An unresponsive small private plane that lost contact with ground controllers Friday morning during a flight from Rochester, N.Y., to Naples, Fla., has crashed into the sea off the island of Jamaica.
Jamaican Defense Force Civil Military Coordinator Major Basil Jarrett confirmed to Fox News Friday that the plane crashed into the water 14 miles northeast of Port Antonio, Jamaica.
Early reports indicated there were three people on the plane. Jarrett did not provide any information on who was aboard, but said Jamaica has dispatched a rescue team to the crash site.
The U.S. Coast Guard also told Fox News that a C-130 plane is en route to the crash scene.

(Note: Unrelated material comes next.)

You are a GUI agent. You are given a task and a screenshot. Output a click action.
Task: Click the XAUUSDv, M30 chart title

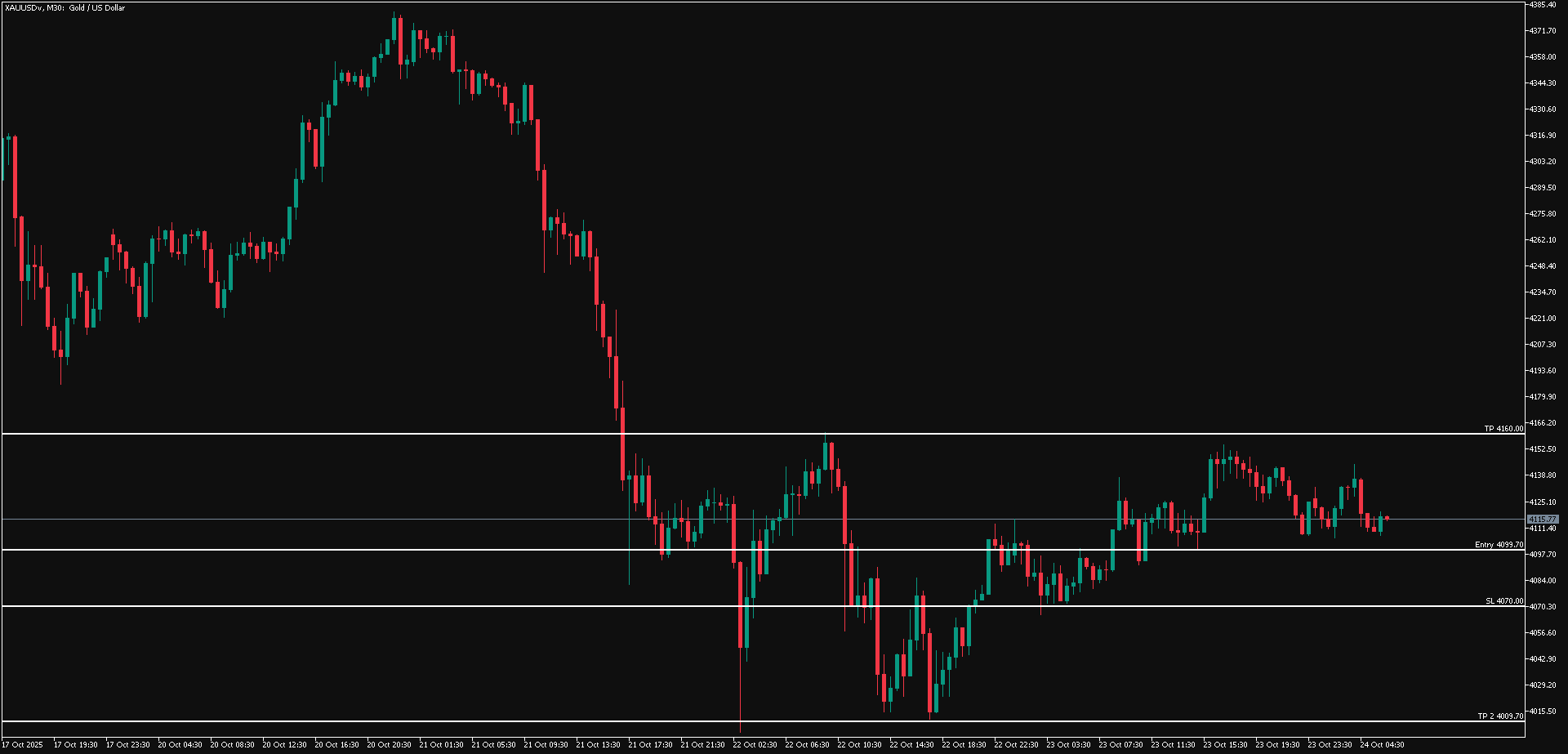point(65,8)
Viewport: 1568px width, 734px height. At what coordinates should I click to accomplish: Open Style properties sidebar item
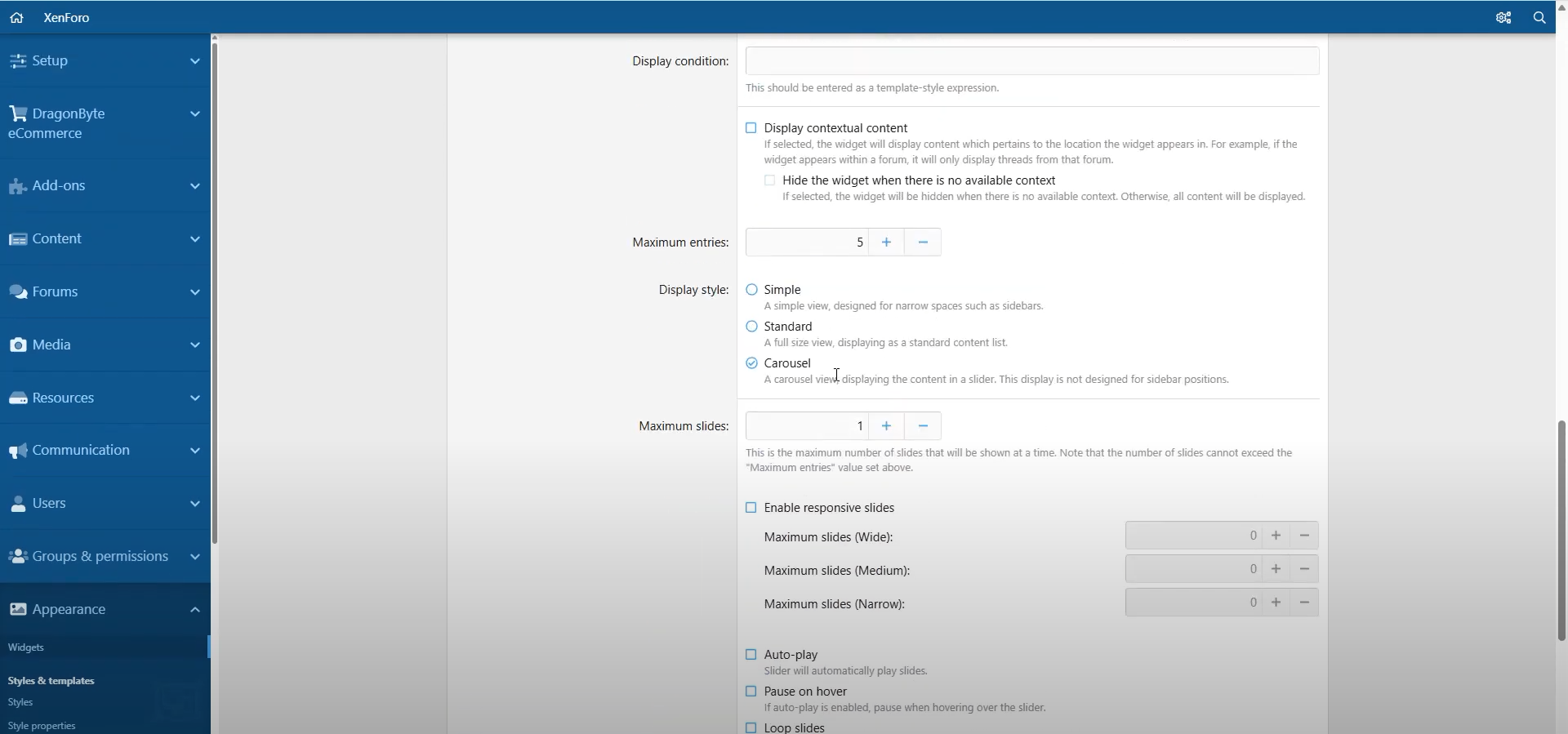[x=42, y=726]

FlightAware, an aviation tracking website, identified the plane’s tail number as N900KN. FAA records show the plane is owned by a company based at the same address as a real estate firm in Rochester. The firm, Buckingham Properties, is owned by developer Larry Glazer, who also is president of the TBM Owners and Pilots Association.
New York Gov. Andrew Cuomo said in a statement Friday afternoon that Larry and Jane Glazer were among the dead in the crash.

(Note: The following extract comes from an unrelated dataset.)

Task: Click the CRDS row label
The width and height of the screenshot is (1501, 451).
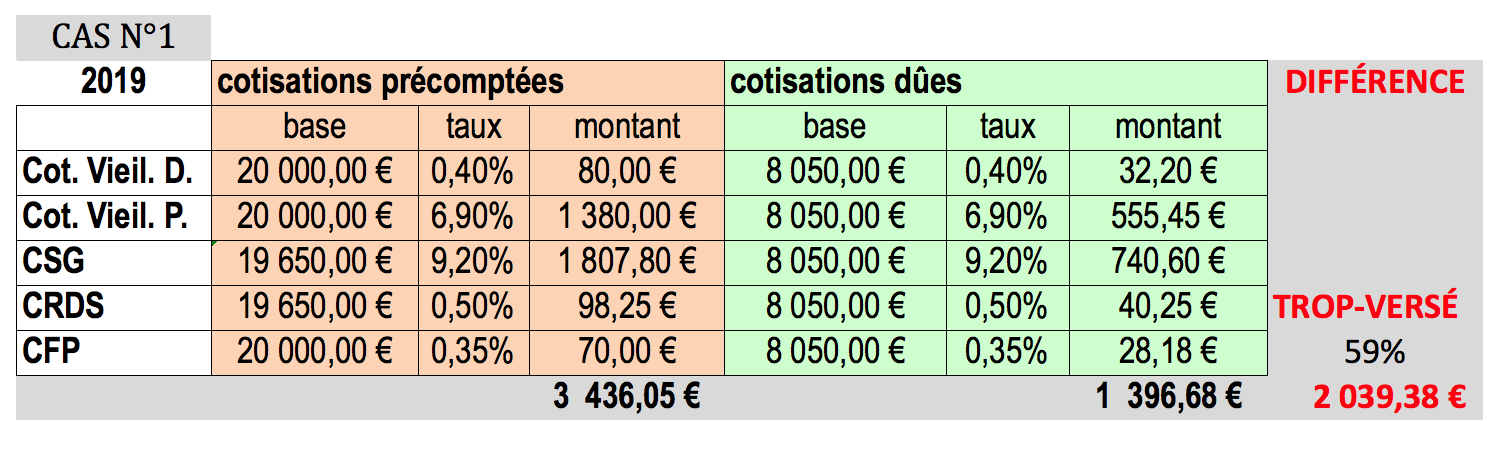Action: (x=113, y=307)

“The Glazers were innovative and generous people who were committed to revitalizing downtown Rochester and making the city they loved a better place for all,” Cuomo said. “I offer my deepest condolences to the Glazers’ family and friends during this difficult and trying time.”
A person who answered the phone at Buckingham Properties declined to comment. Glazer’s son Rick Glazer told The Associated Press: “I don’t have any comment about what’s going on at this time.”
According to Buckingham’s website, “Larry spends some of his spare time on the ground — gardening around his house with his wife, Jane; and some in the sky — flying his plane.”
The plane took off at 8:45 a.m. EDT from the Greater Rochester International Airport in New York, according to local officials. Air traffic controllers were last able to contact the pilot of the Socata TBM700, a high performance single-engine turboprop, at 10 a.m. EDT, the U.S. Federal Aviation Administration said in a statement.
The pilot, who was not identified, had filed a flight plan with the FAA to fly from Rochester to Naples, Florida. F-15 fighter jets were scrambled at 11:30 a.m. EDT and followed the plane until it reached Cuban airspace, when they peeled off, said Preston Schlachter, a spokesman for the North American Aerospace Defense Command & US Northern Command. FlightAware showed the plane over the Caribbean south of Cuba at about 2 p.m. EDT.
The plane reached the altitude of 25,000 feet, MyFoxTampaBay.com reported, and traveled more than 1,700 miles.
NORAD said the cause of the lost contact could be due to hypoxia. A fighter jet pilot reportedly observed condensation on one of the small plane’s windows.
The Air Force and Transportation Security Administration contacted Rochester airport officials about the plane at about 10:45 a.m., according to Monroe County Executive Maggie Brooks. The airport referred all inquiries to the Federal Aviation Administration.
The incident is the second time in less than a week that private pilot has become unresponsive during a flight. On Saturday, a pilot lost consciousness and his plane drifted into restricted airspace over the nation’s capital. Fighter jets were also launched in that case and stayed with the small aircraft until it ran out of fuel and crashed Saturday into the Atlantic.